Invoking the pandemic, advocates seek federal money for agencies that support museum programmes as well as operations grants and charitable tax deductions

The Hammer Museum in Los Angeles, which like other California museums is closed. It received a $2.3m grant last year through the federal Paycheck Protection Program Courtesy of the Hammer

The American Alliance of Museums (AAM) today issued a plea from 600 supporters across the nation to Congressional lawmakers to approve funding for museums reeling from shutdowns resulting from the coronavirus pandemic.

“The pandemic has provided an overdue wake-up call for Congress and decision-makers who haven’t always understood the business models, or value, of museums,” says Laura Lott, the organisation’s president and chief executive, in a statement. The AAM has declared a Museums Advocacy Day stretching from Monday to today.

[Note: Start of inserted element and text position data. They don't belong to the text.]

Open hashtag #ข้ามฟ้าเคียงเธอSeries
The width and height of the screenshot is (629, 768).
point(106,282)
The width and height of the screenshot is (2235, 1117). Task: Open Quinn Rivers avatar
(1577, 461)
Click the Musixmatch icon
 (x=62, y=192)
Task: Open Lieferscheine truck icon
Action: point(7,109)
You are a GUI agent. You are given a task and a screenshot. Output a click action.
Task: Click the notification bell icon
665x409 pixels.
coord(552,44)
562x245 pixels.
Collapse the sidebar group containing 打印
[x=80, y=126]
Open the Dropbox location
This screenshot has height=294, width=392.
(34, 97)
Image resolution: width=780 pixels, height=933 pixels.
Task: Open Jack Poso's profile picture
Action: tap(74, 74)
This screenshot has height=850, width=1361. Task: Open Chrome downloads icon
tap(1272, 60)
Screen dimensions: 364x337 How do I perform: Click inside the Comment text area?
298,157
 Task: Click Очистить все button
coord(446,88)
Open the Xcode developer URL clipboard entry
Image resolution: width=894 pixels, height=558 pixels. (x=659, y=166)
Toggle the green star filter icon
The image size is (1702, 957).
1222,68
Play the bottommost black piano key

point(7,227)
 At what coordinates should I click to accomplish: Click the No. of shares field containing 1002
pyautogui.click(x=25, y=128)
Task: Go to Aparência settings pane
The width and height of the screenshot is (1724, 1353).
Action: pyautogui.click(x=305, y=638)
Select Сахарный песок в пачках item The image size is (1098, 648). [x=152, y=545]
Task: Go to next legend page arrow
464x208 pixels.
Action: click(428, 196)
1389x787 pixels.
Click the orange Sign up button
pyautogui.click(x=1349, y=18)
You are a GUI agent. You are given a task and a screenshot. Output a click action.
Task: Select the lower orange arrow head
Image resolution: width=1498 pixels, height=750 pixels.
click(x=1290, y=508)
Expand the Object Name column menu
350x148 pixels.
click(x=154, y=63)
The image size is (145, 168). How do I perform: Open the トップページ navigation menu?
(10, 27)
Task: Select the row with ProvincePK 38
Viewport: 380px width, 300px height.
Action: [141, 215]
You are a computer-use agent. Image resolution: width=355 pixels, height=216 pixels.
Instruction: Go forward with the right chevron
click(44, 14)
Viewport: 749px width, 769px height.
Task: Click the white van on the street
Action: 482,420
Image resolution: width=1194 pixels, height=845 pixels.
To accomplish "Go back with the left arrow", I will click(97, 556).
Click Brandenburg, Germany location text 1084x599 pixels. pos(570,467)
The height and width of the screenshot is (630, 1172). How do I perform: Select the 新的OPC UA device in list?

“Museum recovery will take years and without a sustained Congressional lifeline, I fear that many museums will be lost forever,” Lott says.

Among the goals sought in the appeal are Congressional funding for museum programmes sponsored by the federal Institute of Museum and Library Services and other agencies that help museums serve their communities. The advocates also urge Congress to allow Americans to deduct charitable contributions on their tax returns regardless of whether they specify the entities to which their money has been given.

In addition, they ask Congress to support increases in funding for the so-called Shuttered Venue Operators Grants, established by Congress in December, which now include some $15bn in outlays to venues that have been shut down.

While not mentioning the Trump administration, the AAM notes that museum advocates have fought back efforts to dissolve the Institute of Museum and Library Services, the National Endowment for the Arts and the National Endowment for the Humanities, and have lobbied to promote the allocation of forgivable federal Paycheck Protection Program loans to museums. It also cites “the critical role museums play in society and the communities, urban and rural, they serve every day, all across the nation”.